The number of cases reported in the U.S. has nearly tripled from 1991 to 2013. The range of the disease, initially identified in Connecticut in 1977, is found primarily in a cluster of northern states. The U.S. Environmental Protection Association added it to its list of climate change indicators this year.
And back in 2005, Canadian researcher Nicholas Ogden published a report, "Climate change and the potential for range expansion of the Lyme disease vector Ixodes scapularis [the tick associated with Lyme disease] in Canada." It mapped potential tick habitat growth in the 2020s, 2050s and 2080s under two greenhouse gas emissions scenarios.

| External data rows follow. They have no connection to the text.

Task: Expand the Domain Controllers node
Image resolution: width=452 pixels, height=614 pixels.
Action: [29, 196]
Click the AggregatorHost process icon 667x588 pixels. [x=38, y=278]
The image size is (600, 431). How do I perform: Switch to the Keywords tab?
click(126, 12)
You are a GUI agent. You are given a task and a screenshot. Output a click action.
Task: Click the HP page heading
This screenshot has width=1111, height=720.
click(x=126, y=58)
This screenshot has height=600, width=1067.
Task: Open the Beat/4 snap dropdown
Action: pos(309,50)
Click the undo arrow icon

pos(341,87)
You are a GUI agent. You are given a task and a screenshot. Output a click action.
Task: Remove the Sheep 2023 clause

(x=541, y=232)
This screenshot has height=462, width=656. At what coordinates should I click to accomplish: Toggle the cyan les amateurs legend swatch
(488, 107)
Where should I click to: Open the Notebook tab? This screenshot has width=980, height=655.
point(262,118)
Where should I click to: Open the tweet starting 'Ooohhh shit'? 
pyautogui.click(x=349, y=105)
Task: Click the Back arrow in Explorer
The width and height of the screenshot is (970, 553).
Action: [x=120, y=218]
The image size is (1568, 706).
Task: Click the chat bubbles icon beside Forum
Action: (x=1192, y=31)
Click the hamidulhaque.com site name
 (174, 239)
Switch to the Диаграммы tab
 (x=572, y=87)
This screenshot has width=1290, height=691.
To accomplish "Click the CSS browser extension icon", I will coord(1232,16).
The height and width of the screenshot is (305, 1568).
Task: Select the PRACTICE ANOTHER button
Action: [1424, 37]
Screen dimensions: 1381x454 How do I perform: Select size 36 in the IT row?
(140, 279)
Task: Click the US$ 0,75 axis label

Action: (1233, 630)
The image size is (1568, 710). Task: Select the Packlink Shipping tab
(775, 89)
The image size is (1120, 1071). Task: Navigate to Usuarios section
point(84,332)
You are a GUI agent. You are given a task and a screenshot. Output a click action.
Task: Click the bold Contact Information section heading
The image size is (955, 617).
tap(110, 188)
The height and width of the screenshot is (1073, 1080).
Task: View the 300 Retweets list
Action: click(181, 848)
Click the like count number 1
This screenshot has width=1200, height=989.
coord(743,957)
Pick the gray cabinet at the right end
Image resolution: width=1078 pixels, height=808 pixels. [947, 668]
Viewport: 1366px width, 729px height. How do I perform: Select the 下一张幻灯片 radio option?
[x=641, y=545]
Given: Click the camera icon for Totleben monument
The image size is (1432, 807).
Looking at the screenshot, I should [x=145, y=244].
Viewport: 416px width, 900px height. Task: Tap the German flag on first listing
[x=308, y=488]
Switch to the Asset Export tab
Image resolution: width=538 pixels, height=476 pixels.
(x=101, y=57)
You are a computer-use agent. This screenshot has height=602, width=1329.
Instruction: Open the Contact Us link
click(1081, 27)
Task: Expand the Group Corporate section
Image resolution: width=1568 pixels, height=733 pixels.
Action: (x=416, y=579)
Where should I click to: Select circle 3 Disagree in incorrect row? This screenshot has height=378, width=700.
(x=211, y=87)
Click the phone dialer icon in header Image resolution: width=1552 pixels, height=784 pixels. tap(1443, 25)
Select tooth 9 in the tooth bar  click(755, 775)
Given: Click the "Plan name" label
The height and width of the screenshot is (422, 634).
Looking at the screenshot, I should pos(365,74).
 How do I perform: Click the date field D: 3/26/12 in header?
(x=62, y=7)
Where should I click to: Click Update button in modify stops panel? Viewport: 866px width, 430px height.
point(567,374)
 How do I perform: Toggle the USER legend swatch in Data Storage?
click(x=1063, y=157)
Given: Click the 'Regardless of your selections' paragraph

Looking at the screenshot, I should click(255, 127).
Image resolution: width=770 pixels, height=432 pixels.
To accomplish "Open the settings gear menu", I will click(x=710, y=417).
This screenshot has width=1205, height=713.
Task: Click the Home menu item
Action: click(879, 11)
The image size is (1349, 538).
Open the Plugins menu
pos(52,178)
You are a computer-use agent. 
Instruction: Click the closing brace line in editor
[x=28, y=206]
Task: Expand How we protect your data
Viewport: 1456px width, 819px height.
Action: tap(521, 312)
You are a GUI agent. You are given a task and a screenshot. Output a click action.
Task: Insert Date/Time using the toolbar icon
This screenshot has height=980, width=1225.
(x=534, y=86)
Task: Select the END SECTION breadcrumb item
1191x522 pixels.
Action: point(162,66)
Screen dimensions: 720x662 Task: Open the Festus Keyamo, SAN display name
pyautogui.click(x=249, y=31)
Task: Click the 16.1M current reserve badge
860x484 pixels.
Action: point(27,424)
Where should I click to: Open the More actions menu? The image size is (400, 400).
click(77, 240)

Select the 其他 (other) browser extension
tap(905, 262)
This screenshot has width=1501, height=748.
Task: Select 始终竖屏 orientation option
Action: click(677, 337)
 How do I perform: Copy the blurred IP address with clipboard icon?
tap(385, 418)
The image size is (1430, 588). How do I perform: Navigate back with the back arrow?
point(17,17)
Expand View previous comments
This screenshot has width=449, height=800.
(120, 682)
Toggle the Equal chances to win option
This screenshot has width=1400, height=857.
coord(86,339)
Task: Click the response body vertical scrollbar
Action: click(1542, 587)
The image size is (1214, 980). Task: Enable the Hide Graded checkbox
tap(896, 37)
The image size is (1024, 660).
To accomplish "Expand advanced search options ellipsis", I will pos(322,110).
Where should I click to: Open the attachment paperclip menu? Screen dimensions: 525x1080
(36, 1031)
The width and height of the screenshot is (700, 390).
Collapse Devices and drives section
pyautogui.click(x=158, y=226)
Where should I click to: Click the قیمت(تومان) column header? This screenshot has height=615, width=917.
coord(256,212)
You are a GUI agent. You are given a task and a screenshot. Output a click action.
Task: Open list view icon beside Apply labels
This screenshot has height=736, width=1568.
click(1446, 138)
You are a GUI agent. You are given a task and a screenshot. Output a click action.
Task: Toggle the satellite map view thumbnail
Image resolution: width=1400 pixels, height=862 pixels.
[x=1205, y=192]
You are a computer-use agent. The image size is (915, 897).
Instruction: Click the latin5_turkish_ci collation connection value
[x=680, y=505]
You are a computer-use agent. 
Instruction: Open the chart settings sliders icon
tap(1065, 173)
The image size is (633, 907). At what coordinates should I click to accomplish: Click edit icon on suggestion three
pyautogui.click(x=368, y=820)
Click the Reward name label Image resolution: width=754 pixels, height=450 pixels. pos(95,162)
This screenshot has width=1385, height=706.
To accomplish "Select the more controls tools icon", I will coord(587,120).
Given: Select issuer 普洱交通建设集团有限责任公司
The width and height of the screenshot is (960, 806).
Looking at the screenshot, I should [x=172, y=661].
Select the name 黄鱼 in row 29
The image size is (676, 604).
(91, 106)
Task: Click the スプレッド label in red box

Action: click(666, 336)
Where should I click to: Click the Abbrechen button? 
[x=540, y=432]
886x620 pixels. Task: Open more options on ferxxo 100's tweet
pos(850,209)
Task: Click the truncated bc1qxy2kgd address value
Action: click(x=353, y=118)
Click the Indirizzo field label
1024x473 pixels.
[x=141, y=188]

"The projected degrees of theoretical range expansion and increased tick survival by the 2020s suggest that actual range expansion of I. scapularis may be detectable within the next two decades," he concluded. "Seasonal tick activity under climate change scenarios was consistent with maintenance of endemic cycles of the Lyme disease agent in newly established tick populations. The geographic range of I. scapularis-borne zoonoses may, therefore, expand significantly northwards as a consequence of climate change this century."
Last year, 500 cases of Lyme disease were reported across Canada, but Canada's Public Health Agency (PHA) predicts 10,000 cases annually by the 2020s thanks to warmer temperatures that increase the size of the favorable habitat for the tick. Warming also speeds up the tick's life cycle meaning that more ticks survive to reproduce.
"The spread of Lyme disease is driven, in part, by climate change, as the tick vector spreads northwards from endemic areas of the United States," said Steven Sternthal, acting director of the PHA's infectious diseases prevention and control branch.